→ EXERCISE SET:
a – In the frog supplements thread, condense the paragraph that begins "I started planning on my adventure" into a short bulleted list that keeps its main facts.
b – Pick up the forum thread on frog supplements after its last sentence and write the next part.

# Frog supplements



## MonBon (Mar 1, 2017)

Hi all. 
I started planning on my adventure to get a frog. So far I know where to get my setup but food and supplements aren't that easy. I can start a cricket colony and feed them eggshells for calcium. I heard that people make a good part calcium powder from eggshells which are around 90% calcium carbonate. Apparently if you grind them finely, they're the same thing. Does anyone have experience with this? Also is there a way to supply the frog with vitamins other than powder? The frog I want to get is a pacman frog, which I know are quite lazy, so it probably wouldn't go to get something like a cuttlefish bone. 

And one more thing, how do I make sure I don't give the frog too much calcium, I won't be using a UVB, just sunlight and some Led's. 

Thanks. 

Sent from my 5056X using Tapatalk


----------



## el Snappo (Mar 4, 2017)

MonBon; Full marks for, obviously, planning ye envisaged frog ownership. Still raises a few questions, with me, though.

1. Where, in the world, are ye?

2. Why can't the place/s ye intend to buy ye frog / set up also get ye something like a tub of " Nutribal ", or similar?

3. Never tar all frogs with the same brush. I've seen Cera's that couldn't lift for a fart. Others that raged and ran about their tanks at the sight of a human.

4. I _believe_ ~ But, don't take my word on this. Google around it, to be sure, to be sure ~ A body can't OD on calcium. Excess is just secreted. Not absorbed.

→ LISTING:
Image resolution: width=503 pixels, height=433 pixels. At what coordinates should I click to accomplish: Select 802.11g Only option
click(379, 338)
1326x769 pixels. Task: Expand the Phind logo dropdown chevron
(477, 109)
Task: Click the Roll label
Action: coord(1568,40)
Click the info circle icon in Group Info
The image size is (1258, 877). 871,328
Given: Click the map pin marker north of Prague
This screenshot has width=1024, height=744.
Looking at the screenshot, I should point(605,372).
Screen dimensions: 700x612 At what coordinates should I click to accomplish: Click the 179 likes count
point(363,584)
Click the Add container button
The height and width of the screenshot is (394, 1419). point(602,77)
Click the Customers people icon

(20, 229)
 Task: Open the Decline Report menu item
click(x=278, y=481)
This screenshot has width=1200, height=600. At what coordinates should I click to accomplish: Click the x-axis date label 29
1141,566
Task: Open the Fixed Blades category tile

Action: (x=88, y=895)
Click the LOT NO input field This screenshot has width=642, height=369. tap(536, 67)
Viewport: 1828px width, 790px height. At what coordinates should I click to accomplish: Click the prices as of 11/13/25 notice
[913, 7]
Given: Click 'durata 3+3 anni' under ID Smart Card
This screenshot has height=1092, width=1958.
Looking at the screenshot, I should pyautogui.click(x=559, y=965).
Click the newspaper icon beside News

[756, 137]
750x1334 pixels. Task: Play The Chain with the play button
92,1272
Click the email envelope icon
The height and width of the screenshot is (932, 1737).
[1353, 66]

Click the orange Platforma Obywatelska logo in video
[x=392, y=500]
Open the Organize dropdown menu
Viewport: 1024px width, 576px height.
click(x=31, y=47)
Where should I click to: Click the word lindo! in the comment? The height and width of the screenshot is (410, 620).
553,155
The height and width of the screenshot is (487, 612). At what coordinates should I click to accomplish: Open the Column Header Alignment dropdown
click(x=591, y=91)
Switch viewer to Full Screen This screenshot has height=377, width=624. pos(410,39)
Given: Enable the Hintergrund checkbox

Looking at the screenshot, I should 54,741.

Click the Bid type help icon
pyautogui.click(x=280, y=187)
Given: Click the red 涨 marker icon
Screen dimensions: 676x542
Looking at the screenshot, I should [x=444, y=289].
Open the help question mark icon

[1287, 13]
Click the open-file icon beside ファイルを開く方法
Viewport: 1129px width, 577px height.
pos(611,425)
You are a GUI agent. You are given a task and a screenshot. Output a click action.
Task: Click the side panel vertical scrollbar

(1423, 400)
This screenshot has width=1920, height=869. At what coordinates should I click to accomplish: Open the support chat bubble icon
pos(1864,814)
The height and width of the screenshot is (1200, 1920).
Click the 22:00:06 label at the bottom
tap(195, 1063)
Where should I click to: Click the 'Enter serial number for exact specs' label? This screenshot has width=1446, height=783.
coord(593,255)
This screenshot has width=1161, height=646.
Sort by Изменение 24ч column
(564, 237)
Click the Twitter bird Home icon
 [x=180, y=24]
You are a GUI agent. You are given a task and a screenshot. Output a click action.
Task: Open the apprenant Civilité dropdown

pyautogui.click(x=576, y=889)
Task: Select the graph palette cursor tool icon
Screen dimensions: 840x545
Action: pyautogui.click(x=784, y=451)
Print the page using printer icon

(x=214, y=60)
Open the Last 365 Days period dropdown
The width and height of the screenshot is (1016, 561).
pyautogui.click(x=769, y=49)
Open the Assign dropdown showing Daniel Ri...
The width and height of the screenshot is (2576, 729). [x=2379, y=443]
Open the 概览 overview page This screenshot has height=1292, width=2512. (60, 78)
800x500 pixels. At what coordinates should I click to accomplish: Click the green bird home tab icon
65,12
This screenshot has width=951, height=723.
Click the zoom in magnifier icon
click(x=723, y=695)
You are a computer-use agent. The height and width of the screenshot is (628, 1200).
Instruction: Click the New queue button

→ ANSWERS FOR THE EXERCISE:
a –
- The writer is planning to get a pacman frog and already knows where to get the setup.
- Food and supplements are harder to sort out.
- The plan is to start a cricket colony and feed the crickets eggshells for calcium.
- Eggshells are said to be around 90% calcium carbonate, and finely ground shells are said to work as calcium powder.
- The writer asks whether anyone has experience with this.
- The writer also asks whether vitamins can be given some way other than powder.
- Pacman frogs are quite lazy, so one probably wouldn't go to something like a cuttlefish bone.

b –
5. Powdered egg shells and cuttlefish bones are fine and dandy, I'm 'sure'. But, my Snapper was doing fine, till I got a pot of Nutribal. Then the buggers appetite went through the roof. And he's grown about an inch in a couple of months!

World of difference, see, in a creature hanging on in there. And one that's blossoming and thriving.


----------



## MonBon (Mar 1, 2017)

To answer your questions 

1 I live in Ireland in co Kildare and the nearest pet shop is an overpriced store who can't care for their crickets. What I'm doing is I'm going to buy 300 crickets from the guy supplying the frog and I'll start a colony. (or roaches if I'm lucky) I was going to buy the crickets and the powders online but the shipping is 25pounds and I am not paying an odd 50 euro for crickets and some powder. Worst case scenario, I'll make powder out of cuttlefish bones or eggshells and buy the powder in that store.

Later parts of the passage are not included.